Reviews

Rose & Ring

Editorial Staff

Editorial Staff

| London's West End |

10 December 2001

What better time of the year than this festive season to launch this
undoubtedly charming but somewhat anodyne fairytale musical?

Based on a novella by William Makepeace Thackeray – a contemporary of Dickens
who is best known for his 1847 novel Vanity Fair (not to be confused
with the magazine) – The Rose and the Ring relates the twee but not sufficiently tantalising
story of a magic rose and a magic ring whose possession renders that person
irresistible to the opposite sex. Thus is set in motion a plot of romantic
intrigue and entanglements that sustain two hours of rather slight and
predictable theatrical entertainment.

While Peter Morris does a proficient job of illuminating this story through
his book and lyrics, Michael Jeffrey‘s undistinguished score
fails to give it any special edge. Mind you, there is nothing specifically wrong with Jeffrey’s score – these are serviceable enough storytelling songs – but there’s nothing elevating about it either.
At the end of a year that has seen little new of merit on London’s musical
stages, it would have been refreshing to welcome a more original voice.

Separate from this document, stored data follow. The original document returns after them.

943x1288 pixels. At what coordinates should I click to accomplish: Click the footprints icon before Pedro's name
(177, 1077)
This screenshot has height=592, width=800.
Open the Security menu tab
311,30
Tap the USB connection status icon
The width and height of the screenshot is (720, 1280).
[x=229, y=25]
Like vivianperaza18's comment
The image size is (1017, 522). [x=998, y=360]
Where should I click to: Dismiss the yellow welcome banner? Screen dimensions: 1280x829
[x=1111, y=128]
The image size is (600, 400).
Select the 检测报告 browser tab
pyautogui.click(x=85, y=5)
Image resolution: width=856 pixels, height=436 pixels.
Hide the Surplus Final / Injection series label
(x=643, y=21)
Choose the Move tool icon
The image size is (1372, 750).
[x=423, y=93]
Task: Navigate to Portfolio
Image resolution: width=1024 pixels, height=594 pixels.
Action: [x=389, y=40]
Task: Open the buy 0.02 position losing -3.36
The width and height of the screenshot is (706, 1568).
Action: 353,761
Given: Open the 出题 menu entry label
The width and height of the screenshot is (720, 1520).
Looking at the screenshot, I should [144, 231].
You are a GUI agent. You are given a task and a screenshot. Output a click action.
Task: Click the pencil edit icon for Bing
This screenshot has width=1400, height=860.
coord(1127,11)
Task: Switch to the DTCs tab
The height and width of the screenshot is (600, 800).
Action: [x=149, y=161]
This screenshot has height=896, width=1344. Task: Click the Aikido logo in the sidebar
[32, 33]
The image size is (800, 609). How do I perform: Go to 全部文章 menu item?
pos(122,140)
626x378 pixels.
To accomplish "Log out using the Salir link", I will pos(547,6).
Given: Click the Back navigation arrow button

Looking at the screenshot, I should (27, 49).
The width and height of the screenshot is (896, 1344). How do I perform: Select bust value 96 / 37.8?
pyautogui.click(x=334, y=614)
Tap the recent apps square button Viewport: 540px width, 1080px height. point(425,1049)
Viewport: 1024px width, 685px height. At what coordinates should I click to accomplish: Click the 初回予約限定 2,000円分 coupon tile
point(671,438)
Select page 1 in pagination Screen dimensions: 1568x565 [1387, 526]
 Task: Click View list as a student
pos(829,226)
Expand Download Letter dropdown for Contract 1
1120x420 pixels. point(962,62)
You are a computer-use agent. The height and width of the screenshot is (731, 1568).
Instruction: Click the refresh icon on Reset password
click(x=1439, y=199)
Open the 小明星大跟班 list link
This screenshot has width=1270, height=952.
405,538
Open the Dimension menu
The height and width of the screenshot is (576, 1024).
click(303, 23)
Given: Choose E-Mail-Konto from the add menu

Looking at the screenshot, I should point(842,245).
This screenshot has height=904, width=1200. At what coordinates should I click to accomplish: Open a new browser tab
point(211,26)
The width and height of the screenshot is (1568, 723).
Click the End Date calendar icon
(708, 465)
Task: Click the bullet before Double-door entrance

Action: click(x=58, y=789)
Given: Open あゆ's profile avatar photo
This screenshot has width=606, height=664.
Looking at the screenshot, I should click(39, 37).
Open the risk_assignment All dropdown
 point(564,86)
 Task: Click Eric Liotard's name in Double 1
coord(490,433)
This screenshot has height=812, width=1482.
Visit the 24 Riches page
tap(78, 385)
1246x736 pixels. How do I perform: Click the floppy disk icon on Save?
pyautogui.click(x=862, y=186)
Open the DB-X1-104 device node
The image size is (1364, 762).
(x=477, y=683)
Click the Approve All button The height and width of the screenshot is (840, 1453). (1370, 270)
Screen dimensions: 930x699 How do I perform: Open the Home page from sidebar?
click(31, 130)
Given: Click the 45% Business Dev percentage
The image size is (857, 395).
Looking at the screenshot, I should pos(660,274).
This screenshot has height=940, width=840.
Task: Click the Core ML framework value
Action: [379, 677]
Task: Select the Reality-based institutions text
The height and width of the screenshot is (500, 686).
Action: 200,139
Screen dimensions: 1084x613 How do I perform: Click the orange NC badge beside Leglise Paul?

Never mind. Lucy Skilbeck‘s skilfully staged production keeps proceedings busy enough – sometimes too busy, on such a tiny stage – to maintain the interest.

In a
ten-strong cast of accomplished West End performers, Paul Keating (late of
Closer to Heaven) and Julie-Alanah Brighten (late of Beauty and the
Beast
) are reunited after their stint in the ill-fated Spanish musical La Cava. Meanwhile, Sally Bourne virtually steals the show.